320g Pack of Puff Pastry
Around 4 handfuls of grated cheese
Flour, to roll out the pastry on

1. Roll the pastry into a ball shape and make a dint in the centre. Add half the cheese into this dint, fold some pastry over the top and knead the pastry gently to incorporate the cheese.
2. Roll out the pastry to around the thickness of a pound coin. If you can, try to roll it into a kind of (very) rough square shape, as this will make your life easier for Step 3.
3. Cut the pastry into strips to whatever length you desire your cheese straws to be. They need to be about 1cm wide to twist them.
4. Twist the pastry round three or four times (or less if you’ve made very short strips). Make sure the ends still lie flat, so the twists won’t just untwist when you let go. Lay out the twists on a greaseproof-paper-lined baking tray.
5. Sprinkle the rest of the cheese on top of the strips of pastry.
6. Bake at 220C (200C fan) for 12 minutes, or until the pastry is golden.

Handy Hints
Cheese- you could use any cheese for this recipe- i split my pastry in two and did half using cheddar cheese and half with a ‘Caramalised Onion and Rioja Cheddar’ cheese*, which is incredible.
Twisting- If your pastry strips are refusing to co-operate, press the bottom end of the strip down so it sticks a little bit to the surface, then pick the top half up gently and twist. Press the top end down gently when you’ve created the twists.

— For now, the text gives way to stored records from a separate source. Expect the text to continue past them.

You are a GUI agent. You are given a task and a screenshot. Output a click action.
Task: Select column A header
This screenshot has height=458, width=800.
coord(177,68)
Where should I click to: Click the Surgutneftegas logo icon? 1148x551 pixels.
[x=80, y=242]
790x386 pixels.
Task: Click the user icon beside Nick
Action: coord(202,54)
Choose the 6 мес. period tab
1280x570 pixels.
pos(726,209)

Cheese topping- As you may see from the pictures, some of the cheese on the top of my cheese and onion twists burnt. I think this is probably because I grated the cheese too finely, so next time I’d either put a different cheese on top or wouldn’t grate it so finely.

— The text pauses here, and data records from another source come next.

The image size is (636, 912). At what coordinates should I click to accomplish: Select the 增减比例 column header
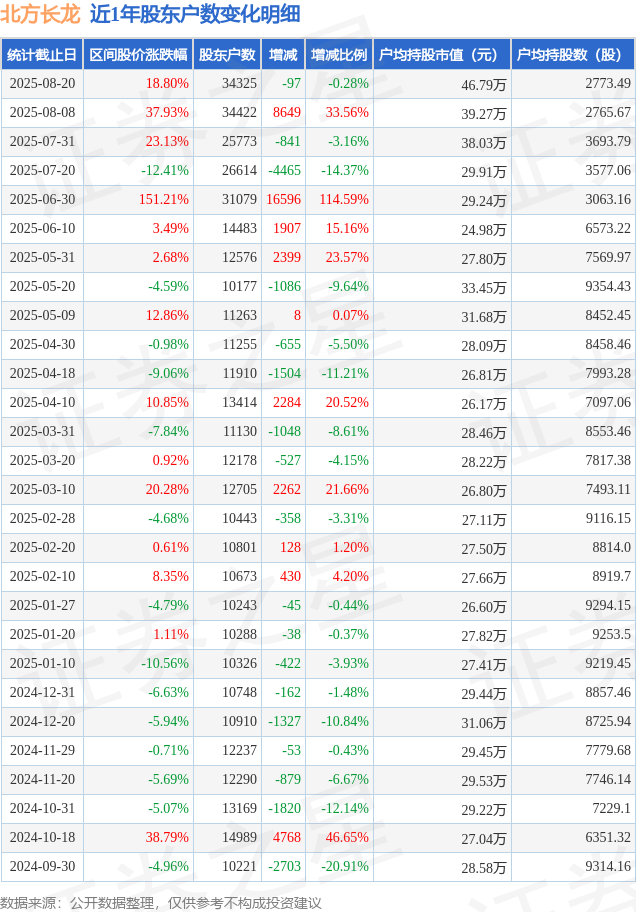(x=339, y=55)
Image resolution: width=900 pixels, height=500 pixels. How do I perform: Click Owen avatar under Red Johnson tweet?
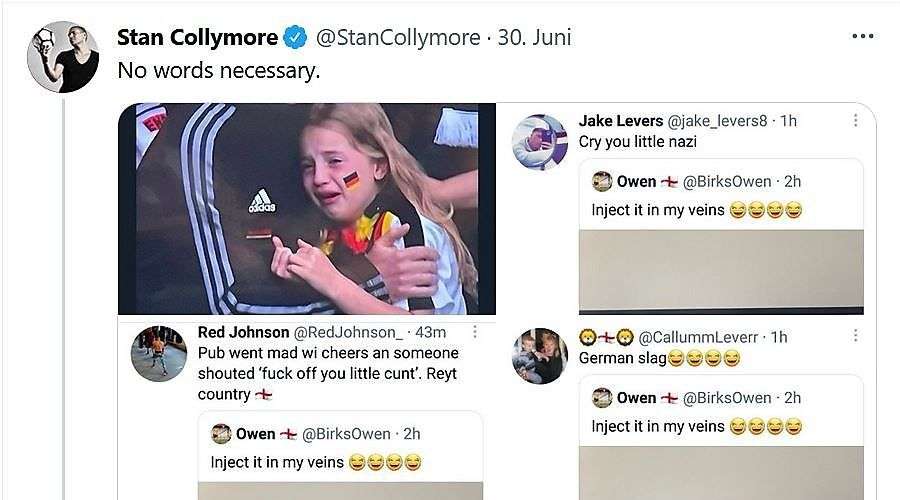(221, 433)
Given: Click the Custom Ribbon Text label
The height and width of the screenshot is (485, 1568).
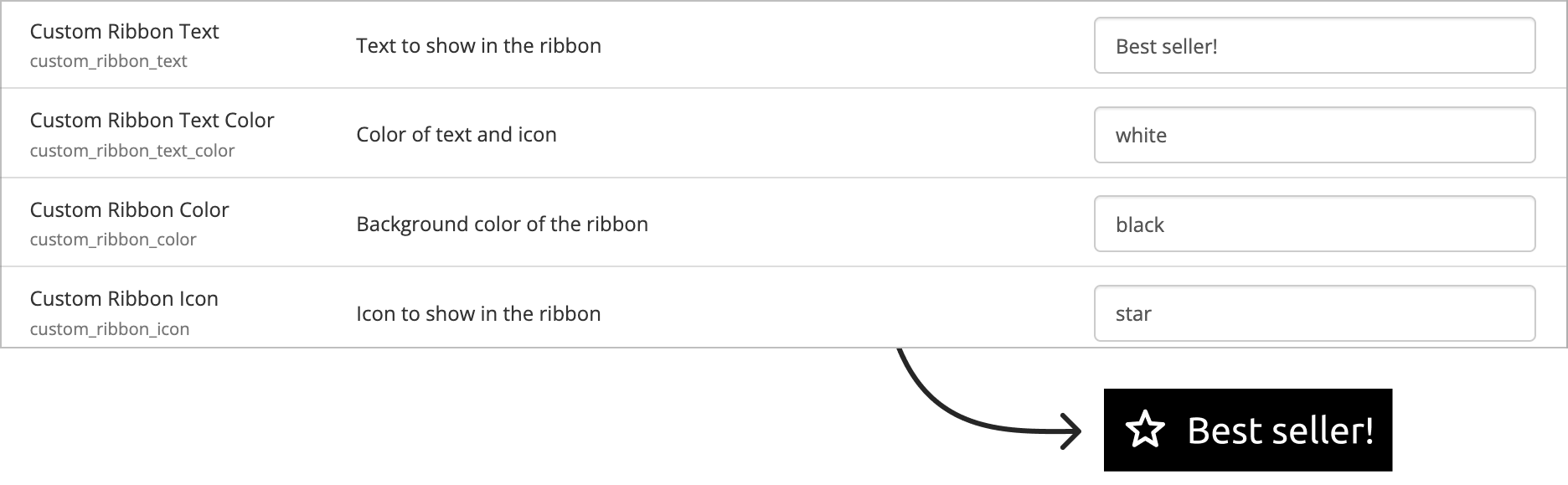Looking at the screenshot, I should (x=124, y=32).
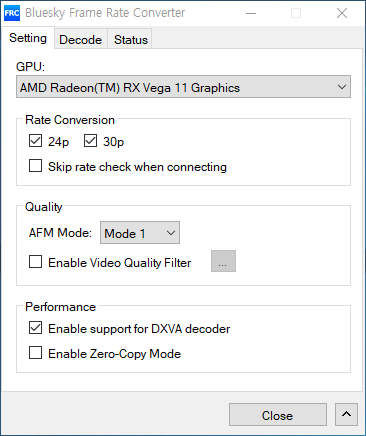Disable support for DXVA decoder
The width and height of the screenshot is (366, 436).
tap(35, 328)
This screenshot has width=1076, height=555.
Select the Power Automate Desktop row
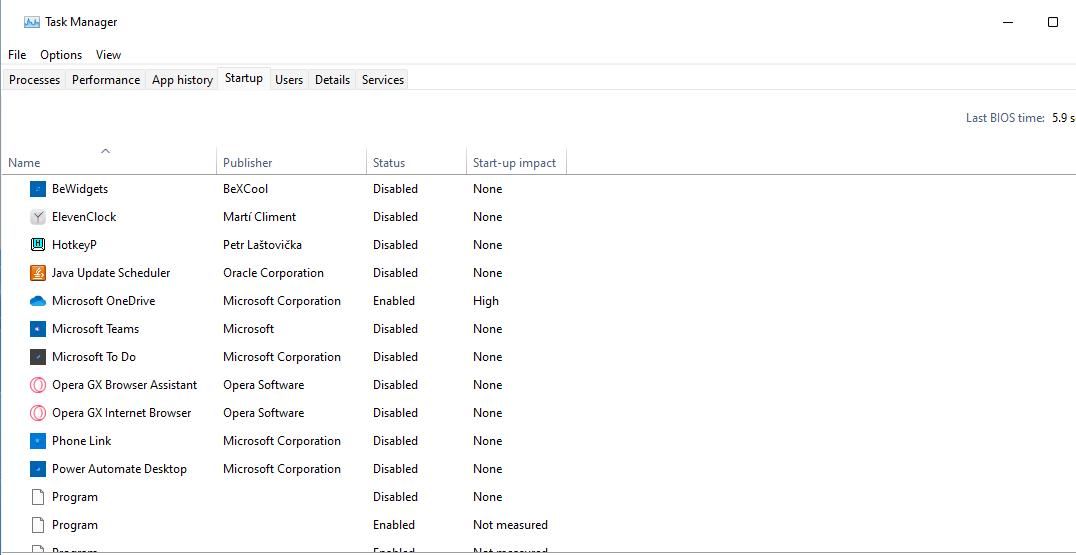119,469
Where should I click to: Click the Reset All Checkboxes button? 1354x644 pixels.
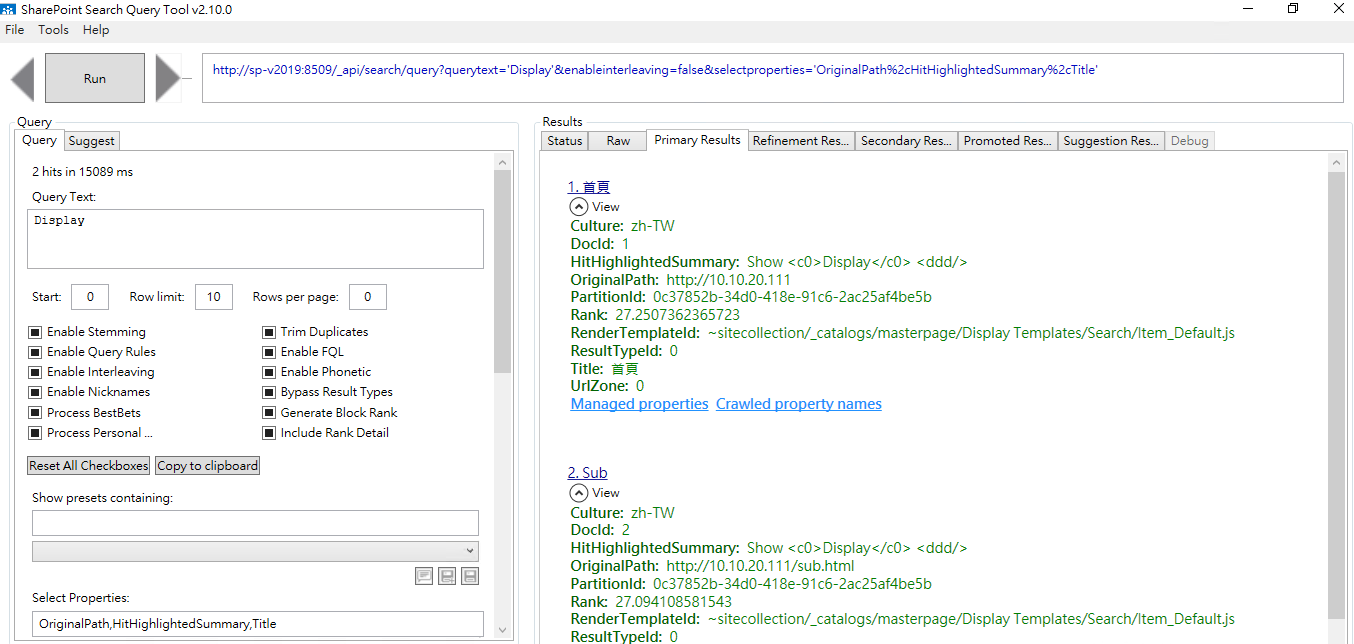[x=88, y=466]
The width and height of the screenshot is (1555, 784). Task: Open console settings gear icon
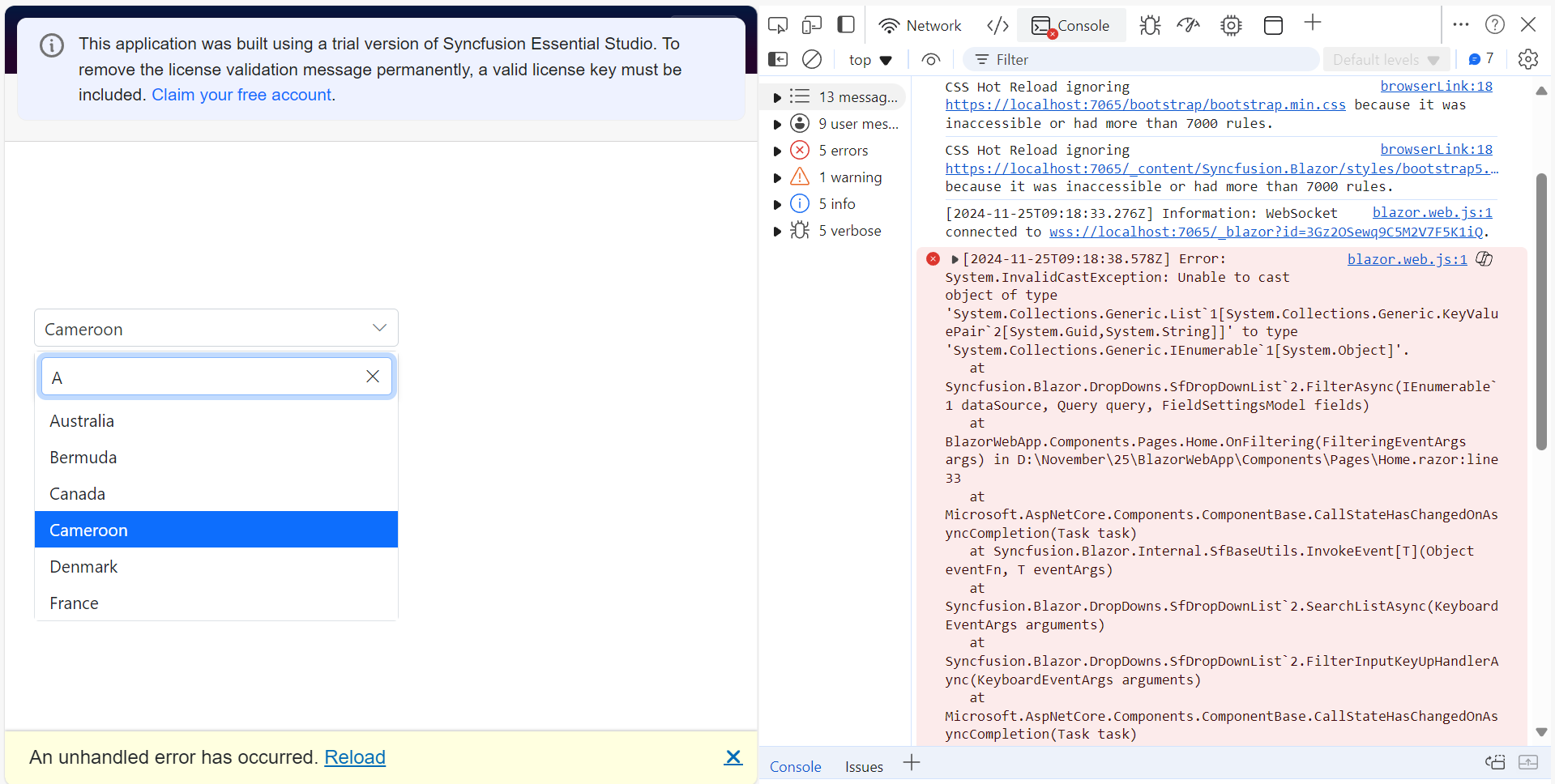point(1527,59)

Other Additions- You could also add some herbs to the pastry mix when you fold in the cheese, as these I think would compliment each other nicely. Alternatively, you could add a bit of spice to give them a bit of a kick.

*This cheese is delicious and is made by the Cheshire Cheese Company, who make incredible cheeses with some really interesting flavours. You can check them out here– my favourties are the Jamaican Jerk, Smokey Tomato and Garlic and the one mentioned above (also, they just introduced a chilli, lime and tequila cheese!).